At Spurs, one window closes while another opens
After another summer window shut, it became quickly evident that some of us were content at picking the holes in the business we hadn’t done rather than what we had.
September 4th, 2014
I hate transfer deadline day and I hate how commercialised it has grown to become in just a few short years. The money that Sky pumps into commercialising stories that lack any genuine substance behind them but subtly encourage users to lump money on them through Sky Bet epitomises the modern day football predicament we find ourselves in today. It manipulates expectation of clubs when, in reality, we know next to nothing of the accounts, the strategy, the plans and what not but are continuously fed stories that lead to an underlying disappointment.
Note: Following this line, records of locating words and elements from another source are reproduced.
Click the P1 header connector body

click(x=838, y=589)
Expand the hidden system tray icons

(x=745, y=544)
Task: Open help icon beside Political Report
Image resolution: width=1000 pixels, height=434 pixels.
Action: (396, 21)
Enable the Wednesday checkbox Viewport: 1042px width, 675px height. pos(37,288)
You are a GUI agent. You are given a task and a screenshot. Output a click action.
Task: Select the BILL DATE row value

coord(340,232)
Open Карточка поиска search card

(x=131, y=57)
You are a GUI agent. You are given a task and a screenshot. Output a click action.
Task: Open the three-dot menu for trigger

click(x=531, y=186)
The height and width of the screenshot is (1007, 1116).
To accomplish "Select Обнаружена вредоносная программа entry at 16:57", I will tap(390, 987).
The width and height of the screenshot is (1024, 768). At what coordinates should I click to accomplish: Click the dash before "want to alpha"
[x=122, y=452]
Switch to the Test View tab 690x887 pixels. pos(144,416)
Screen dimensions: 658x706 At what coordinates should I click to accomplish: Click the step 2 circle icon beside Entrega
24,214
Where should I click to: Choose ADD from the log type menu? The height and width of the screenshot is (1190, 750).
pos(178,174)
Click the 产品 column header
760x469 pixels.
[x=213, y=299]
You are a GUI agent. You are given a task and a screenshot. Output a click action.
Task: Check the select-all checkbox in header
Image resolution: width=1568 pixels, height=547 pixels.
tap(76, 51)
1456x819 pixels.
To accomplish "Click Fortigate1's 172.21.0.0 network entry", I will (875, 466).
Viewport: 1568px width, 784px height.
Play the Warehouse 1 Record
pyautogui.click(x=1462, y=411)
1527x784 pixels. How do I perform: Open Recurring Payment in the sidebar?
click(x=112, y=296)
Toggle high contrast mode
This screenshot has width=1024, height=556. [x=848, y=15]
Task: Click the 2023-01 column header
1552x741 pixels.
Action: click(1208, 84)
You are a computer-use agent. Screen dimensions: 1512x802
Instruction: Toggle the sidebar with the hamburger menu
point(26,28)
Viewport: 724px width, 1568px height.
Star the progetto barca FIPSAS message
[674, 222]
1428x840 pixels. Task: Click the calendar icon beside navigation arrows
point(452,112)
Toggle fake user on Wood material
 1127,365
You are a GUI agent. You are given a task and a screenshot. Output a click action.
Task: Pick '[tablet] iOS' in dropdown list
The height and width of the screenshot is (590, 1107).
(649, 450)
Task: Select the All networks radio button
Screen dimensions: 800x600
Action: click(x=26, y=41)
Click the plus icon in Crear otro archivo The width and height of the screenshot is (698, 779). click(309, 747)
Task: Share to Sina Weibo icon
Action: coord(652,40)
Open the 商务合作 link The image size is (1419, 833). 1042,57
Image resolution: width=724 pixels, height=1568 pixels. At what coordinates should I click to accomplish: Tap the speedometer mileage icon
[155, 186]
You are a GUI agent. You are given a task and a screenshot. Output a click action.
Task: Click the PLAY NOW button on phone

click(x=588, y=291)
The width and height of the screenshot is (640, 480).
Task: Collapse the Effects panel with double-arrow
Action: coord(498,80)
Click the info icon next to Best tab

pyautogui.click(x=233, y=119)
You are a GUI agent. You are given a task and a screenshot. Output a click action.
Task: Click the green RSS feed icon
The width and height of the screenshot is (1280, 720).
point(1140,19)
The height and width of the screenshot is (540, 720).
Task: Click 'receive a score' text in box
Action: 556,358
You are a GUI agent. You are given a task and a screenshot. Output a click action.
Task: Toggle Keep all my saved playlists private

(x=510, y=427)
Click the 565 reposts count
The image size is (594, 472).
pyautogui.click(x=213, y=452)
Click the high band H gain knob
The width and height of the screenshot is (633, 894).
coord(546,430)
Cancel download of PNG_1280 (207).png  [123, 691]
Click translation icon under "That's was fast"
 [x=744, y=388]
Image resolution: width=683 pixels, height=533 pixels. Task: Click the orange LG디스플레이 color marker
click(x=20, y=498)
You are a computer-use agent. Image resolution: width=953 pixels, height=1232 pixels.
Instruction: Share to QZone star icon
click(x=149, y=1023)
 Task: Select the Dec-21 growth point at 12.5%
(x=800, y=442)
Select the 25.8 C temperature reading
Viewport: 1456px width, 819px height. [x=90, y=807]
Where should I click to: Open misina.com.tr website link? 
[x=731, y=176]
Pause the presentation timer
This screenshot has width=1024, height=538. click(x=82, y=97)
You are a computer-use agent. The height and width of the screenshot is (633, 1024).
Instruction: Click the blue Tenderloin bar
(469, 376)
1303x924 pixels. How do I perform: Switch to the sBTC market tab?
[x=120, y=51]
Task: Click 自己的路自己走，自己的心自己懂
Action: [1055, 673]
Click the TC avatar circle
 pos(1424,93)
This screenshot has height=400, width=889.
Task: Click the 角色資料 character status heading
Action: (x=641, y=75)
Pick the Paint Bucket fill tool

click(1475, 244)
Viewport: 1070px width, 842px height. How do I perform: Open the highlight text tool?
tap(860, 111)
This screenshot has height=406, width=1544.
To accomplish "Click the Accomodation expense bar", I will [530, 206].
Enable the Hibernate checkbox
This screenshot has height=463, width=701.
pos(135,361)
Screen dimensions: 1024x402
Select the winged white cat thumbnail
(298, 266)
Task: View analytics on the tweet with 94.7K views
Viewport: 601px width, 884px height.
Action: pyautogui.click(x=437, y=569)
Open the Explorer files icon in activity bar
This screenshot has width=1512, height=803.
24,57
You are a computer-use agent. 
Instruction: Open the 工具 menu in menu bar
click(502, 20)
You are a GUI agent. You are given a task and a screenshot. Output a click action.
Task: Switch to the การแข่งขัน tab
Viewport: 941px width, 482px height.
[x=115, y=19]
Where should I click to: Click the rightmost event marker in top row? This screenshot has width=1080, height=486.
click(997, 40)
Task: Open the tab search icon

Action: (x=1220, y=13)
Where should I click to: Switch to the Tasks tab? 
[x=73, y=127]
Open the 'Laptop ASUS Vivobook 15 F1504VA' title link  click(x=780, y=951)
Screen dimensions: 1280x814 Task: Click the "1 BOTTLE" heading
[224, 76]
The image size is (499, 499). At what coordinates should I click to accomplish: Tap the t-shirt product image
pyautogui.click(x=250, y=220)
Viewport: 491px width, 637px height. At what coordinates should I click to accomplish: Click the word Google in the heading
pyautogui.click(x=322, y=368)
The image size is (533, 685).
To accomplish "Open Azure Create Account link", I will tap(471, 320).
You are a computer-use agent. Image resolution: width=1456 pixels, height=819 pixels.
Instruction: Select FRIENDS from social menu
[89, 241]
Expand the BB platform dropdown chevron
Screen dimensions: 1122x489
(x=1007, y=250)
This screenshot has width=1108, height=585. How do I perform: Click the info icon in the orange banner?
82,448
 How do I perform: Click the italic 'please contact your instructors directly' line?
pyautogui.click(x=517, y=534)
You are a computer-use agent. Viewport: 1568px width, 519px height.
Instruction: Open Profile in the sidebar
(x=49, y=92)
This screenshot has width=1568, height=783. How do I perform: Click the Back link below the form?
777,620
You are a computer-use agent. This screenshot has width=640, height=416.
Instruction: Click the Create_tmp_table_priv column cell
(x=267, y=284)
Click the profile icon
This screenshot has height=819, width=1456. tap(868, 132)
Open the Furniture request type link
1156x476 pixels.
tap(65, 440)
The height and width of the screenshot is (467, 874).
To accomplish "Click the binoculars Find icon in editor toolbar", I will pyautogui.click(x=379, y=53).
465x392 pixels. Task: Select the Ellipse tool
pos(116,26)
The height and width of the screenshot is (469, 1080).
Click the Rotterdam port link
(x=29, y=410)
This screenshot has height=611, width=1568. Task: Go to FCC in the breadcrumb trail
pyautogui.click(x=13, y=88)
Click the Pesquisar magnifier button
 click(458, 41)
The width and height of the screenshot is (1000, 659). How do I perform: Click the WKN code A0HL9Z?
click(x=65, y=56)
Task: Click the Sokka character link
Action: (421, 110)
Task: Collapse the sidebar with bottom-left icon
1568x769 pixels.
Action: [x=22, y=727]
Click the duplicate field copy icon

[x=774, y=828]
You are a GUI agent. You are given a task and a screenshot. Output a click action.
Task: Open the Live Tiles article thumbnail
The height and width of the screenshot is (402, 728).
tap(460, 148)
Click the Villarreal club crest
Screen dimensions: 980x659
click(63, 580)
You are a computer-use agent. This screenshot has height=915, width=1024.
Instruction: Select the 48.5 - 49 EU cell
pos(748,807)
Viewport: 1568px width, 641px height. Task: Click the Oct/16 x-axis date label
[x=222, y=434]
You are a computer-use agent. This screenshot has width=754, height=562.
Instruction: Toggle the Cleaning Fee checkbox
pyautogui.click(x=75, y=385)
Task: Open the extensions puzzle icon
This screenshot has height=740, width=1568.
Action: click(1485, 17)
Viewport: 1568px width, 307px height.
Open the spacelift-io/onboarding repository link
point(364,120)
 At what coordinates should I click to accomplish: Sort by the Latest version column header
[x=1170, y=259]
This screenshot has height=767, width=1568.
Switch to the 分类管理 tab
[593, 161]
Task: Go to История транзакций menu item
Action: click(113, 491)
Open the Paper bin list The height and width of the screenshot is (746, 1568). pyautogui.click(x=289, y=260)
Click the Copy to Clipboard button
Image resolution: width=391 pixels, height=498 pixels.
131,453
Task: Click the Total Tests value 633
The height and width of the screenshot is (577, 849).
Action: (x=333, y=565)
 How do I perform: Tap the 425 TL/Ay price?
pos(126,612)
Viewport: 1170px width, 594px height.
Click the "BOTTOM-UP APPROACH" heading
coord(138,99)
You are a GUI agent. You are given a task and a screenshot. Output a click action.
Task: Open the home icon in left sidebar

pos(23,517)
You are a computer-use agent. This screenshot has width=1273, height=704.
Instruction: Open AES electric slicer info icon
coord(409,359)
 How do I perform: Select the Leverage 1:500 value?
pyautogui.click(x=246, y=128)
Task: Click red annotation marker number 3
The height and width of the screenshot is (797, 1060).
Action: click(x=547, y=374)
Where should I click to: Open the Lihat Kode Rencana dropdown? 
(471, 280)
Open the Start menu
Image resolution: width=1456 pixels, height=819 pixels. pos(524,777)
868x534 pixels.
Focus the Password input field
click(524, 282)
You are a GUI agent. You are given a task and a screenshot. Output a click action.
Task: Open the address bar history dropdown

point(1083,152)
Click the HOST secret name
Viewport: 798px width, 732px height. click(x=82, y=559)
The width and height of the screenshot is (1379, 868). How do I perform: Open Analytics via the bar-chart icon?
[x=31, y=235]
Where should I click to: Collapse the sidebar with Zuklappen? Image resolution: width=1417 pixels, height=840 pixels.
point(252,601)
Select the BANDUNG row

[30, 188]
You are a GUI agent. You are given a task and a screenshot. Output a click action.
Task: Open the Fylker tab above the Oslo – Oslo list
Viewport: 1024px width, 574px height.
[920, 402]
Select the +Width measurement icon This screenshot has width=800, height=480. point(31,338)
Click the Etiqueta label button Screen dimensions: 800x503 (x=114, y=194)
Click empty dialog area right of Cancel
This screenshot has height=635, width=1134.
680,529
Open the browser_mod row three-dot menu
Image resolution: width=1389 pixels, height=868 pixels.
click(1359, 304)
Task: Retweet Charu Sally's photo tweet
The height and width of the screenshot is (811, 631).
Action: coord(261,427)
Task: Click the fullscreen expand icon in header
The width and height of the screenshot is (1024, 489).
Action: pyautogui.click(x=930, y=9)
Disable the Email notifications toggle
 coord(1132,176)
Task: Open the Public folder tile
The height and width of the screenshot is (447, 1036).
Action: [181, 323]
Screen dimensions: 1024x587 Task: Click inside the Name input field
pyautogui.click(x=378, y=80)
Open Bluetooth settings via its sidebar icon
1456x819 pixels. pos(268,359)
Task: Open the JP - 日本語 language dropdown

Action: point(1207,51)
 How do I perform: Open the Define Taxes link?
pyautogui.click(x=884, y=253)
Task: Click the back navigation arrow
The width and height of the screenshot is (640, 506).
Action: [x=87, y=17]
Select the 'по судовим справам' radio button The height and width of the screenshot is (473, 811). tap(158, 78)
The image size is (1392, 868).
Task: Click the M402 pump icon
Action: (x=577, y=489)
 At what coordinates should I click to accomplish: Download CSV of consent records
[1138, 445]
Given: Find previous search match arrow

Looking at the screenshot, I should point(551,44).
As much as this sounds as though I’m ranting on the state of the game today (and partially I am), I’m merely setting the scene for Spurs’ transfer window dealings on the whole. I maintain that, with a transfer window, a whole other window of perspective is needed alongside. My opinion of our transfer window this summer was that of more long-term planning and growth than just short term ‘gap fillers’. Far too often are the board blamed for ‘failing’ to purchase players in positions x, y & z. We don’t like to believe it, but it’s knee-jerk of the highest degree, and every window presents the same knee-jerk year after year.
I’m not building walls to block out the torrent of abuse that our board receives after every window but I reiterate the need for perspective. Prior to ENIC taking over, we’d experienced a point’s deduction and an expulsion from the FA Cup in one season. We were a vessel of a side with cracks left, right and centre that have grown to become a cruise liner. We’re one of the best run clubs in the country and are financially stable.
We’ve recently built a training centre regarded as one of the best in the world and have plans to have a new stadium by 2017/2018. The price for this has to be held accountable, at least partially, somewhere. Where Arsenal, post-Emirates, struggled to really spend as their club stature demanded for around 7 years, we’re taking the hit now enabling us to have money to spend and bigger wages to offer after moving into our new ground. Believe it or not, the owner of a football club does want to the football club to do well.
What we sought to add this summer were (hopefully) individuals that add greater value to the squad than the sum of their own individual talent. We filled a gaping hole at left-back with Ben Davies, a young promising English CB/RB in Eric Dier, a more experienced & commanding CB in Fazio, as well as another young right back in Yedlin. In Vorm, we brought in a goalkeeper that better suits the system Pochettino is trying to install, as well as a ball-playing midfielder that sits a little deeper in Stambouli.
It’s arguable that we could’ve brought in another forward but it’s clear that, in reality, the money isn’t there to sign the sort of forward that would fit our idealism. We’re undertaking a longer-term plan that, fortunately or unfortunately, will naturally demand patience. It’s easy to banish us to mid-table mediocrity when we have a coach that the players are seemingly buying into as well as a hungry squad littered with talent.
Last year we cried out for more long-term stability and at this moment in time we’ve got it staring at us in the face, don’t let a transfer window deadline day manipulate that fact.